Zwróć wszystkie wiersze z poniższych pozycji, w których występuje słowo „Where”. Wielkość liter ma znaczenie.

···

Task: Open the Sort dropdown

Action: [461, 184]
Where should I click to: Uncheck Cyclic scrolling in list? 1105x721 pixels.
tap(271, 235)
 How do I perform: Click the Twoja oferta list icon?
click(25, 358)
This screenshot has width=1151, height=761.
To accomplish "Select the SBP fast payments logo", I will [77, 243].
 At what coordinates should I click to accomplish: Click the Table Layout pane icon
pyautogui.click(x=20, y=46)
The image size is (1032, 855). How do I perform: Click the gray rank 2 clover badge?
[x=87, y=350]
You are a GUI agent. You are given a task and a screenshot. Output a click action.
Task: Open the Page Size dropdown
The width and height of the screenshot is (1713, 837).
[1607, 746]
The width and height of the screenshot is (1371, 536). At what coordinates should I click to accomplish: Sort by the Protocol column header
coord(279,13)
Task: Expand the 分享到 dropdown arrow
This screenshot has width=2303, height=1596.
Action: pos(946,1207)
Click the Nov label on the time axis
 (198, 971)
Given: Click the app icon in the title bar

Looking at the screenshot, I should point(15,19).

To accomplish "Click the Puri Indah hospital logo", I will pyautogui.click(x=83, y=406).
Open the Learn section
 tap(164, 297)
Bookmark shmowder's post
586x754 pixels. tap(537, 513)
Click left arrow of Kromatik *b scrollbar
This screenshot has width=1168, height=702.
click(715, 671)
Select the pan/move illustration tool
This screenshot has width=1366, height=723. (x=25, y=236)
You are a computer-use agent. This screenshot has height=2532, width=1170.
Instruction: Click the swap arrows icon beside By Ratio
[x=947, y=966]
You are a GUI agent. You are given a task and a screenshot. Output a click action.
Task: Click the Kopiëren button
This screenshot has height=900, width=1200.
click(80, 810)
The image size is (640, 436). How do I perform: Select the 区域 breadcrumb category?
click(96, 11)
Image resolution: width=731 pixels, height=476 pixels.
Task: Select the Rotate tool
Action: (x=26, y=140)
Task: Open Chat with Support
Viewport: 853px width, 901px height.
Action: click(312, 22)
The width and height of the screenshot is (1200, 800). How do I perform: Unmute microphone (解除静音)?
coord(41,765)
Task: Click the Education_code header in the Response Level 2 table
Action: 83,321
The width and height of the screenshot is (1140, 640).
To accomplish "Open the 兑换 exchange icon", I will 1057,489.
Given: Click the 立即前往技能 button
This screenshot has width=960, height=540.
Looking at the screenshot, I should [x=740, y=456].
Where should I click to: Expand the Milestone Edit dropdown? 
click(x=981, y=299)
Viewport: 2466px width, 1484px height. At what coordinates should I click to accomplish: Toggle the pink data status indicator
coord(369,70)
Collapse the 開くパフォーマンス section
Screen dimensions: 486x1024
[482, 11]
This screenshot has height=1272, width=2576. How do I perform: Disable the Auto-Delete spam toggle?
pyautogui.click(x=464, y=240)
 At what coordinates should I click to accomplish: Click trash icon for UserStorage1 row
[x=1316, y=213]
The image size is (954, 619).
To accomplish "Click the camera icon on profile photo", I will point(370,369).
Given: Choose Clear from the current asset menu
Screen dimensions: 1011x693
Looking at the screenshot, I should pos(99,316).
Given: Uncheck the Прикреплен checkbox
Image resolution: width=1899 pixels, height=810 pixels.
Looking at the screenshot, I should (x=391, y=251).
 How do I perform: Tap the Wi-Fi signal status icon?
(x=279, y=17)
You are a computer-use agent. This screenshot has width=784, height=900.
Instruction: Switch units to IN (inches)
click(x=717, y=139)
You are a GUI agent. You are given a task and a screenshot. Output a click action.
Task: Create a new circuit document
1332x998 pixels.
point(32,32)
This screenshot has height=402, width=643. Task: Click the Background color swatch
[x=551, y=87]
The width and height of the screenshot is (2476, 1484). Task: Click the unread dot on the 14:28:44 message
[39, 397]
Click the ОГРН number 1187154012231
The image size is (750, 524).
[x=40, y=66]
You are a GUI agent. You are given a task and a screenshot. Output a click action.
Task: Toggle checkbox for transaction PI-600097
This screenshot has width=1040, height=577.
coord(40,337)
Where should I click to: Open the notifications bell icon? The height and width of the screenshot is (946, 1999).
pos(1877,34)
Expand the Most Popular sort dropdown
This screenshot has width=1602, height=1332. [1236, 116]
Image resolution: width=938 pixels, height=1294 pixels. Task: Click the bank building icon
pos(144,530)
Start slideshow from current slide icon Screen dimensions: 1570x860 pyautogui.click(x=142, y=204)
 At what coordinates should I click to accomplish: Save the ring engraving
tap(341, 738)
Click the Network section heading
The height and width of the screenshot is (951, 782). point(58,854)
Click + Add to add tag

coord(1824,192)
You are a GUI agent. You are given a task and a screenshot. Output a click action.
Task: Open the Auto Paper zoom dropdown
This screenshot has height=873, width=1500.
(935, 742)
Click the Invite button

···

» **Wynik końcowy**
Where should I click to: Uncheck Cyclic scrolling in list? 1105x721 pixels.
Where should I click to: Expand the Milestone Edit dropdown? 
Where should I click to: Open the notifications bell icon? The height and width of the screenshot is (946, 1999).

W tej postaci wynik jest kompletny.